= PROVIDED INFORMATION =
********************
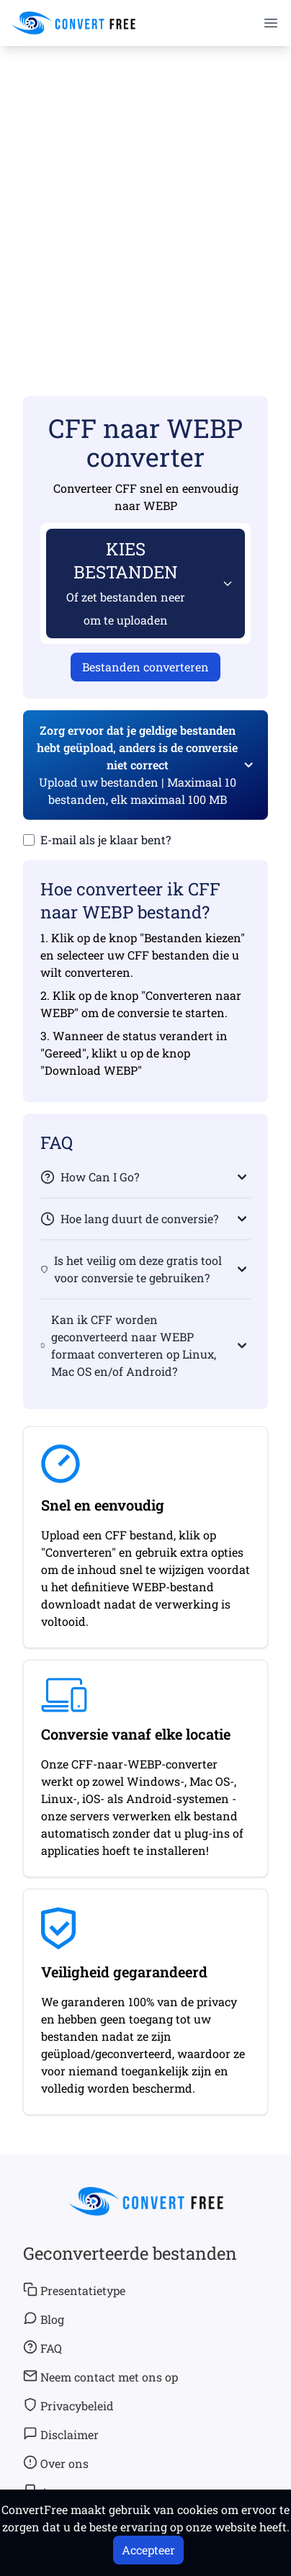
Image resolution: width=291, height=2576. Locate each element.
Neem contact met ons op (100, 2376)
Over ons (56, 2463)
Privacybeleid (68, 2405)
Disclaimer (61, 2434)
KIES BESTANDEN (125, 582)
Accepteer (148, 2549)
********************
= WORK INSTRUCTIONS =
Reproduce the records with "Locate" swapped for "Find" and every other line left unchanged. Leave the pictures out.

= OUTPUT OF THE EXERCISE =
Image resolution: width=291, height=2576. Find each element.
Neem contact met ons op (100, 2376)
Over ons (56, 2463)
Privacybeleid (68, 2405)
Disclaimer (61, 2434)
KIES BESTANDEN (125, 582)
Accepteer (148, 2549)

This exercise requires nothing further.